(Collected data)
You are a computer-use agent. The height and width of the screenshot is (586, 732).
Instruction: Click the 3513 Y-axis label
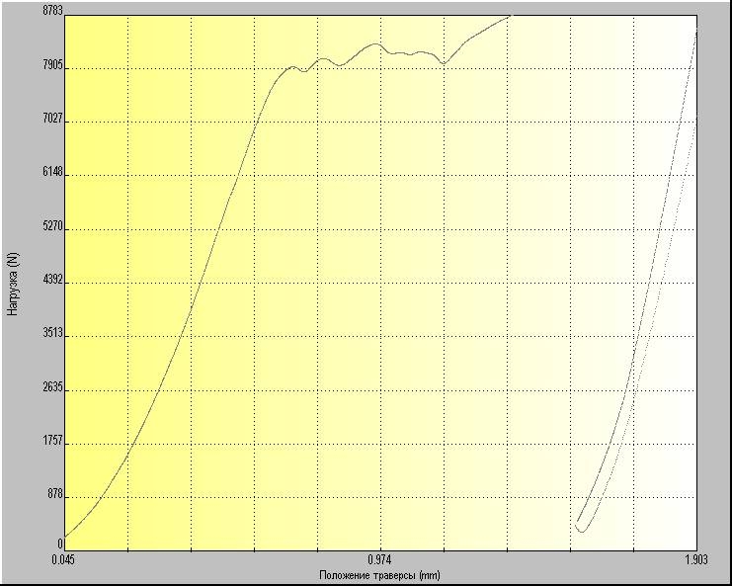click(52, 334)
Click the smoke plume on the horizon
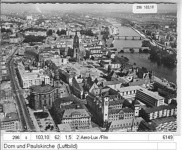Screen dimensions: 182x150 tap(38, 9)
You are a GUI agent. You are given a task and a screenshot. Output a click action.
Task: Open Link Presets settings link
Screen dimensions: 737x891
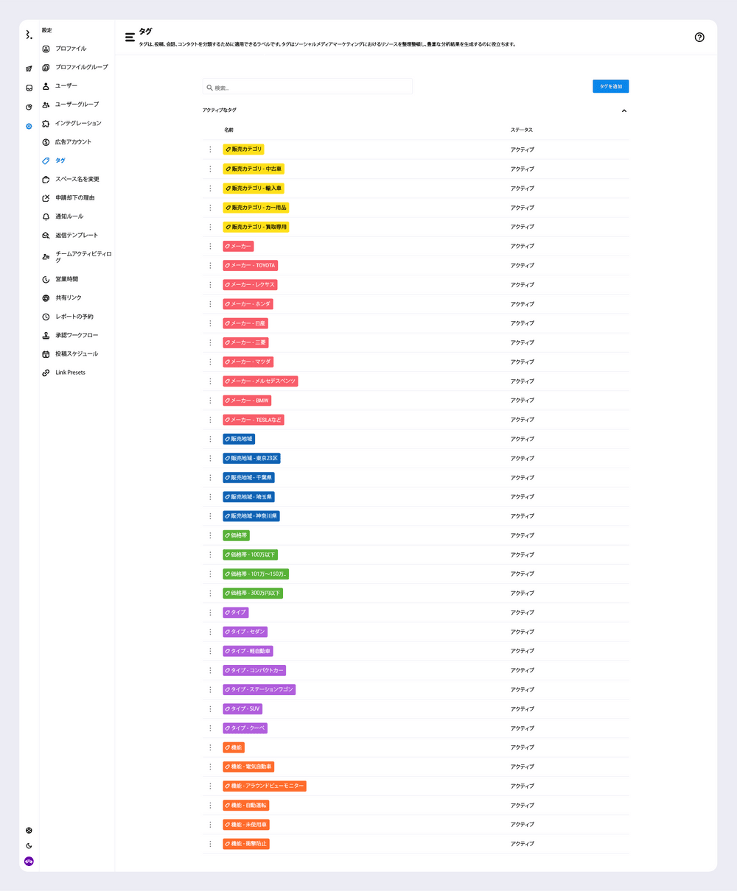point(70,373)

**WHAT NEEDS TO BE DONE**: So that the copy stays exact, reproduce each record word for word and leave its images out.

**RESULT OF THE EXERCISE**:
You are a computer-use agent. The height and width of the screenshot is (586, 732).
Instruction: Click the 3513 Y-axis label
click(52, 334)
Click the smoke plume on the horizon
Screen dimensions: 182x150 tap(38, 9)
You are a GUI agent. You are given a task and a screenshot. Output a click action.
Task: Open Link Presets settings link
Screen dimensions: 737x891
point(70,373)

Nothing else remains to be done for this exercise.